Lactic acid bacteria such as Lactobacillus plantarum and Oenococcus oeni are used in the wine industry for malolactic fermentation. Their functionality is based on the ability to convert malic acid into the gentler lactic acid which is used for many types of wine. Over the last decades, average temperatures have risen noticeably in the wine producing countries leading to ripened grapes with higher sugar content thereby producing wines with higher alcohol. Today many wines have an alcohol content of 14-15% and this is a substantial challenge and stress condition for the fermenting microorganism such as yeast and lactic acid bacteria.
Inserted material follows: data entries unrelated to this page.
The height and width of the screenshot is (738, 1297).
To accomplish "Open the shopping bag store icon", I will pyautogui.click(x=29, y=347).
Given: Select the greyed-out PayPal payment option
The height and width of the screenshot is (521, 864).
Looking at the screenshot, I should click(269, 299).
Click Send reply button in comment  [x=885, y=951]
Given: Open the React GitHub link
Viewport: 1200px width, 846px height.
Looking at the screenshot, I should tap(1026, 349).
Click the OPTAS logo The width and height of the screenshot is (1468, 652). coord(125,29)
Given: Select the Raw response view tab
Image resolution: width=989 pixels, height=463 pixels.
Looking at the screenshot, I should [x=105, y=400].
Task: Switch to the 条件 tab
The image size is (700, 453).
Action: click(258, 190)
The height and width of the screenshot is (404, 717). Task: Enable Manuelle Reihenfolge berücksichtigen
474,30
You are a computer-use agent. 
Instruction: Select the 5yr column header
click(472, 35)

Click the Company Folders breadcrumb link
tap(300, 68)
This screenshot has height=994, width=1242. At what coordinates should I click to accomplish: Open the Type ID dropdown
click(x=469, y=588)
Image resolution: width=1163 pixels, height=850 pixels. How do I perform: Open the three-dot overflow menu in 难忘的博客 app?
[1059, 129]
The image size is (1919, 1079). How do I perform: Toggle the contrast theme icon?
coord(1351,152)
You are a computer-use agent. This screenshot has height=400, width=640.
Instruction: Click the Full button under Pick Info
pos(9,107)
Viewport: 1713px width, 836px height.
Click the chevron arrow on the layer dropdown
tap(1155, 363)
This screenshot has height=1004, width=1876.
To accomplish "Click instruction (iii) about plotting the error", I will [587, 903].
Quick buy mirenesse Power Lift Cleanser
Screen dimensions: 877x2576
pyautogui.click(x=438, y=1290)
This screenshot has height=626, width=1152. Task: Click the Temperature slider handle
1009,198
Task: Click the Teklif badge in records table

As discussed in U.S. Pat. No. 7,625,745 B2 (Danstar Ferment, CH)—in traditional winemaking, the malolactic fermentation (MLF) is produced by means of the spontaneous growth of an indigenous flora of lactic acid bacteria. The process of MLF begins of its own accord, when the malolactic flora is sufficiently developed, that is to say in a random manner between the end of alcoholic fermentation and several weeks, even several months, after the alcoholic fermentation. When the malolactic bacteria reach a concentration of about 106 CFU/ml in the medium, they enter an active metabolic phase and start the fermentation of the malic acid. In these conditions, Oenococcus oeni is the species most frequently responsible for the MLF. In fact, if at the start of alcoholic fermentation a predominance of the homofermentative Lactobacillus plantarum and Lactobacillus casei species is observed, these disappear when the alcohol content increases. After alcoholic fermentation, it is the species Pediococcus and Oenococcus, depending on the pH, which predominate and finally reach the critical concentration to start the MLF.
In short, one may say that natural/wildtype Lactobacillus plantarum strains have a relatively low inherent resistance to the concentrations of ethanol/alcohol present in the grape juice during wine production.
U.S. Pat. No. 7,625,745 B2 (PCT filed 2004 and published in 2009) describes the selection of alcohol-resistant Lactobacillus plantarum lactic acid bacterial strains and it is said that the authors believed that it was unexpected that it was possible to select such alcohol-resistant Lactobacillus plantarum lactic acid bacterial strains—e.g. due to that this resistance to alcohol was hitherto unknown for such the Lactobacillus plantarum strains (see e.g. C4, I. 20-30 and figures of U.S. Pat. No. 7,625,745 B2).
It is here relevant to note that in U.S. Pat. No. 7,625,745 B2 a screening was made of natural Lactobacillus plantarum strains arising from fermented wines (see e.g. Example 1 of U.S. Pat. No. 7,625,745 B2).
The isolates of natural lactic acid bacteria were subjected to a selection pressure of resistance to alcohol levels above 10% and two particular L. plantarum strains were found to be sufficiently resistant to alcohol levels above 10% (see e.g. Example 7 of U.S. Pat. No. 7,625,745 B2).
D-cycloserine (D-4-amino-isoxazolidone) is an antibiotic which inhibits alanine racemase, D-alanyl-D-alanine ligase, D-alanylalanine synthase and D-alanine permease causing cell lysis.
D-alanine racemase is essential for the production of D-alanine, an integral part of the peptidoglycan layer of the cell wall.
Strains of Lactobacillus plantarum in which the alanine racemase gene (air) of Lactococcus lactis has been inserted on a plasmid have resistance to D-cycloserine (Bron et al., 2002 Appl Environ Microbiol. 68:5663-5670).
It is here relevant to note that above discussed article of Bron et al does not in any way relate to identification of Lactobacillus plantarum strains with improved resistance to high concentrations of ethanol.
To the knowledge of the present inventors—there is in the prior art not described or suggested any herein relevant link between increased resistance to D-cycloserine and improved resistance to high concentrations of ethanol.